How likely is it for the example given of a low-income household which has a combined income of $1,200 (excluding employer CPF contribution), with the husband earning $800 and the wife earning $400 from part-time work, that they would be able to buy a resale 2-room HDB flat?
Would they have the 5% cash down-payment required or the typical cash-over-valuation (COV)?
This means that the family may only qualify for the Additional CPF Housing Grant and Special Housing Grant, but not the CPF Housing Grant which is only for a resale flat, if they are financially not able to purchase a resale flat.
How many households earning $1,200 or less at the time of purchase, have purchased resale flats? I believe the number may be very small. If so, why use resale flat as the example for benefits to low-income households?
In this connection, it is also interesting to note that CPF housing grants are included in the estimated lifetime benefits, but not “the appreciation in the value of the government’s contribution”.
As to the home-based care and nursing home benefits, how likely is a family with a household income of $1,200 to afford the minimum 20 and 25 per cent fees for home-based care and nursing home, after the maximum 80 and 75 per cent subsidies, respectively?
The reality is that low-income families may not even be able to pay the minimum costs after the maximum subsidies, and thus such benefits may be just an academic exercise in computation. How likely is it for this low-income family, to be able to come up with the cash in the Baby Bonus Scheme (matching government contributions)?
Medical and training subsidies are benefits?
With regard to Inpatient, Specialist Outpatient Clinic (SOC), Day Rehabilitation and Medifund subsidies (polyclinic subsidies are not included in the calculation of benefits), how real is the impact of these subsidies when the costs (even after the subsidies are applied) are so high and ever -increasing in Singapore?
Benefits like the WDA Course fee subsidies and WTS Training commitment award, meanwhile, assume that a low-income family of four, can have the spare time and resources to undergo such training schemes.

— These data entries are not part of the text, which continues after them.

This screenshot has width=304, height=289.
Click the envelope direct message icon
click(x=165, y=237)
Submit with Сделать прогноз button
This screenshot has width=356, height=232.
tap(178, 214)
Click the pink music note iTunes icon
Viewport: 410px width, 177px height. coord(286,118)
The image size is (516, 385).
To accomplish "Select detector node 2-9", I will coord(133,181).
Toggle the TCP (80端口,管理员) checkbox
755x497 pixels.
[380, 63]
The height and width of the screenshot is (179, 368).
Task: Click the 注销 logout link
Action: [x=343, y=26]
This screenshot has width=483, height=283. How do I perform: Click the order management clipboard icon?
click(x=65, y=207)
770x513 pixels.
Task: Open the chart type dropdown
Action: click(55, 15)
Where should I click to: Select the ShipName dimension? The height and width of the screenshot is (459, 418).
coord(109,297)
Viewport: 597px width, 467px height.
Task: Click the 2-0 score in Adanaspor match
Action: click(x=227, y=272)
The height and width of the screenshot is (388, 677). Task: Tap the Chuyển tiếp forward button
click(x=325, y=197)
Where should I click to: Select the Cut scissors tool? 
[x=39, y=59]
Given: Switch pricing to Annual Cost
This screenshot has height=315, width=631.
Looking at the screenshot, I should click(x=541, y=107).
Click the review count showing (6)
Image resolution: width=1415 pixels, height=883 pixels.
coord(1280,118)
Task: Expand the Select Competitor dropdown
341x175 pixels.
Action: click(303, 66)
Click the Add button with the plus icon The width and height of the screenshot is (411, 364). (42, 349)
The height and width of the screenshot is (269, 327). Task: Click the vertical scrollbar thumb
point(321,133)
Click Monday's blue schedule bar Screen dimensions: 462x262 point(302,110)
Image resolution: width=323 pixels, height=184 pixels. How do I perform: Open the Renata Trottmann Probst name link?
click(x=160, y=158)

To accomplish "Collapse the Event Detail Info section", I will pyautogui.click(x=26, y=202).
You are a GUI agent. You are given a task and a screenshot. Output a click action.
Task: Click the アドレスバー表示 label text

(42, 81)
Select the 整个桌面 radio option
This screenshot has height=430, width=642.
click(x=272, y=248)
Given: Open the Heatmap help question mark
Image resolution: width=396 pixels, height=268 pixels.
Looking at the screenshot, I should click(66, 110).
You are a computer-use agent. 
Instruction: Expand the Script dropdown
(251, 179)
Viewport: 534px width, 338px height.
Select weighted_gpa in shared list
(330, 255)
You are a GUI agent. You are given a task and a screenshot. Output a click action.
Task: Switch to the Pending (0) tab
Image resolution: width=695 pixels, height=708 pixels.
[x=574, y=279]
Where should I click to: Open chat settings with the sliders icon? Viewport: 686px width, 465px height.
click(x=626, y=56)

The assumption that the husband and wife will each experience four spells of unemployment (for two months at a time) and attend training courses twice (and therefore enjoy benefits via the CCC ComCare Fund) may be a bit far-fetched. In reality, the total of 16 months of unemployment between them would possibly be extremely challenging financially as such households generally have little in the way of emergency reserve funds.
How many households earn less than $1,200? As a first-world country, I think we should be ashamed that $1,200 is “the 10th percentile of monthly household income from work, excluding employer CPF contributions, among citizen-headed non-retiree households in 2011”. Does this mean that the bottom 10 per cent of such households earn $1,200 or less? How many of such households are there? – about 100,000?
And finally, how does a family of four survive on a combined household income of $1,200?